The torsion angles α and ζ were loosely restrained to exclude the trans range (0±120°), based on all 31P chemical shifts falling into the range of −4 to −5 p.p.m. (ref. 29). The torsion angle χ was restrained to −160±20° for all nucleotides in the anti range, based on the integrated NOE volume of intranucleotide H1′ to aromatic NOE for a 60 ms NOESY spectrum. 2D TOCSY experiments with a 45ms mixing time were used to analyze sugar pucker conformations. Nucleotides with strong H1′–H2′ and H1′–H3′ crosspeaks were restrained to an S-type range (145±30°) (C72 and U74). Nucleotides with intermediate crosspeak intensities (G62, G71, A73, U80 and C85) were left unrestrained. Nucleotides with absent H1′–H2′ crosspeaks were restrained to an N-type range (85±30°).

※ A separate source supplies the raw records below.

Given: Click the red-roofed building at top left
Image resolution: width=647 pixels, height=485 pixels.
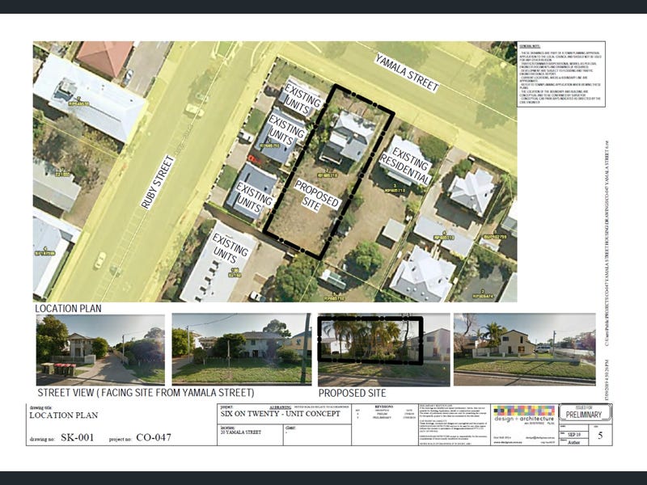Looking at the screenshot, I should (x=104, y=58).
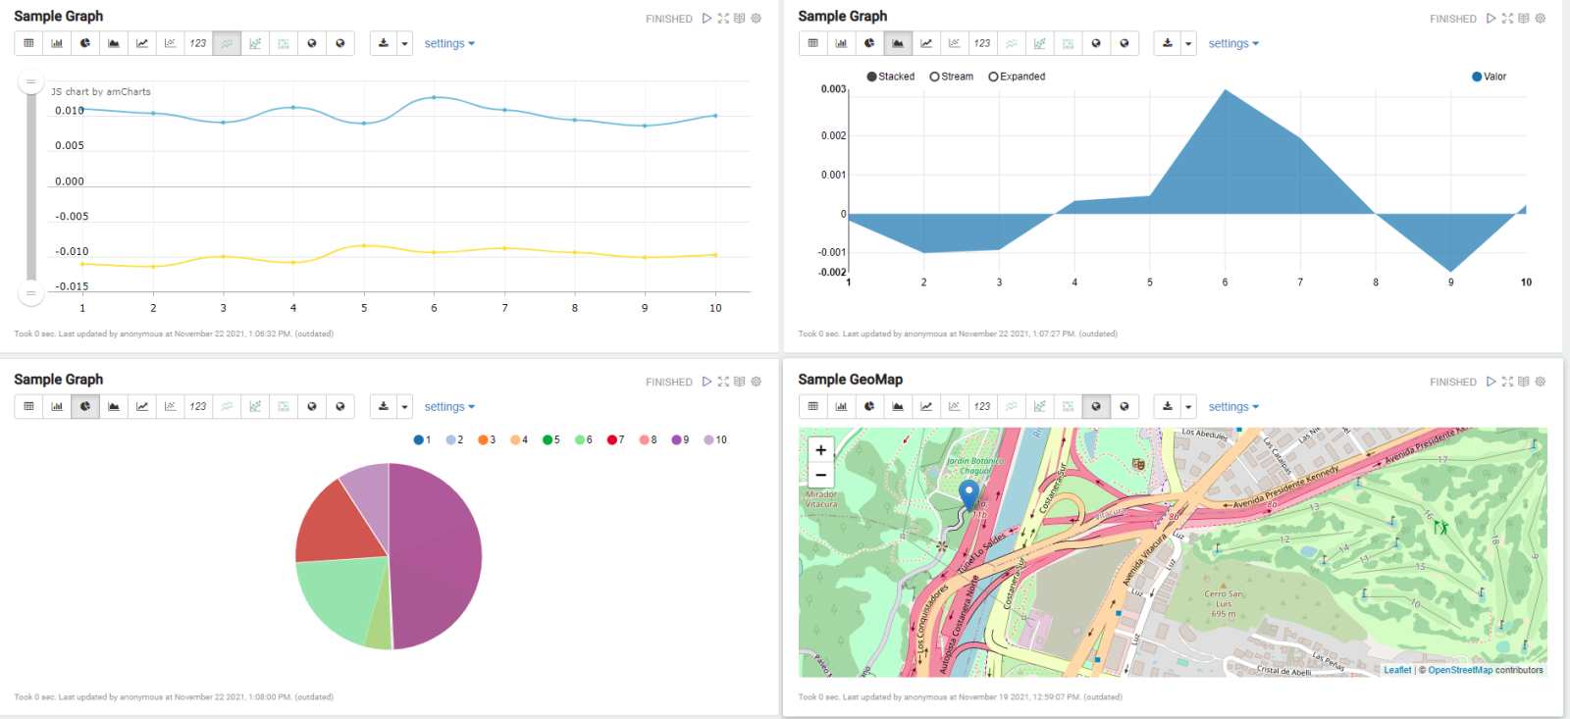Image resolution: width=1570 pixels, height=719 pixels.
Task: Click the blue location marker on map
Action: pos(968,493)
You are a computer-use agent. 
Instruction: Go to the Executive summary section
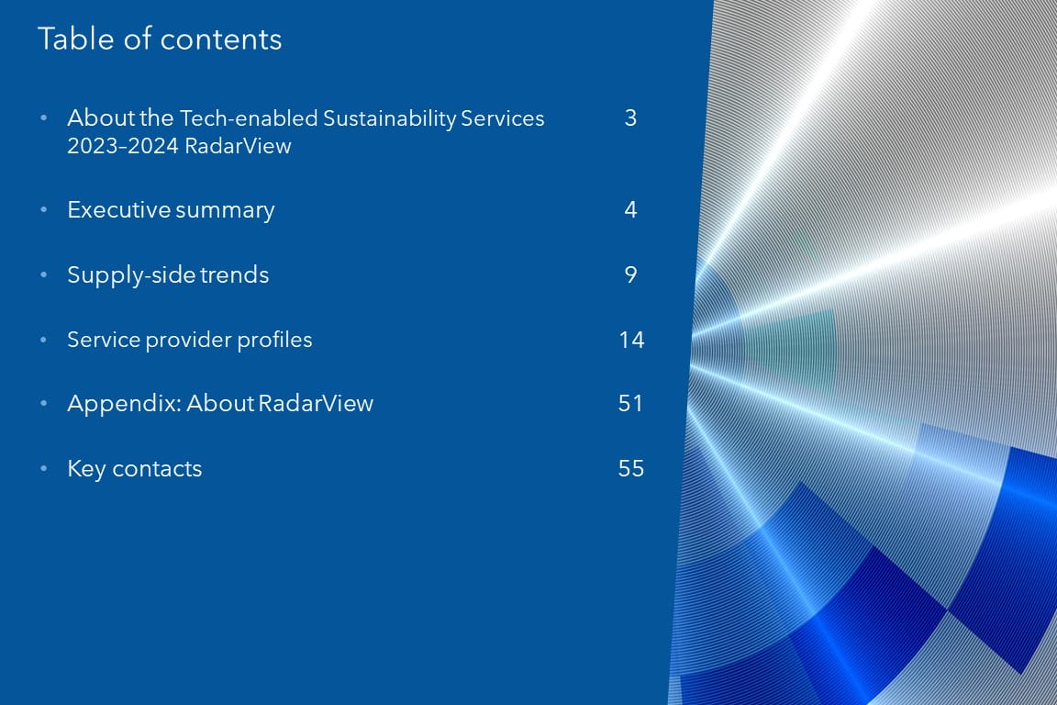(x=171, y=210)
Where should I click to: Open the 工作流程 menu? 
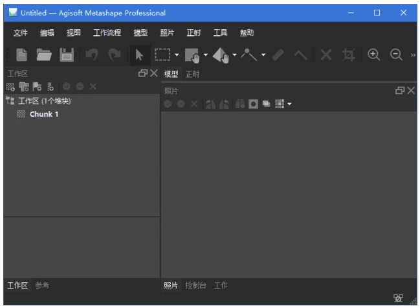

DYANA28 was used to calculate 200 starting structures in torsion angle space, starting from random torsion angles. Ideal A-form geometry torsion angle restraints were included at this step but only for the Watson-Crick helical regions that were clearly A-form on the basis of NOE data. We performed 4,000 steps of restrained torsion angle molecular dynamics. The 100 lowest energy DYANA starting structures were then refined in Cartesian coordinate space with restrained molecular dynamics using X-PLOR30. Restrained molecular dynamics and simulated annealing (28 ps) were performed at 2,000K with cooling to 100 K in 40,000 steps, with a 0.7 fs time step. The simulated annealing was followed by 200 steps of energy minimization using the Powell algorithm in X-PLOR. The 40 lowest energy refined structures were viewed and analyzed using MOLMOL31.

Structure analysis.

The electrostatic surface calculations were performed using QNIFFT14 and visualized with GRASP32. A conformational analysis of the RNA structure was achieved by using the AMIGOS algorithm33 to calculate pseudotorsion angles between O4′ and the phosphates in the 5′ and 3′ directions. The AMIGOS calculation reveals that the torsion angles fall within the allowed plot regions for A-form RNA and known structural motifs.

Coordinates.

The U6 ISL structure coordinates have been deposited in the PDB (accession code 1LC6). The U6 ISL chemical shifts have been submitted to BioMagResBank (accession code BMRB-5784).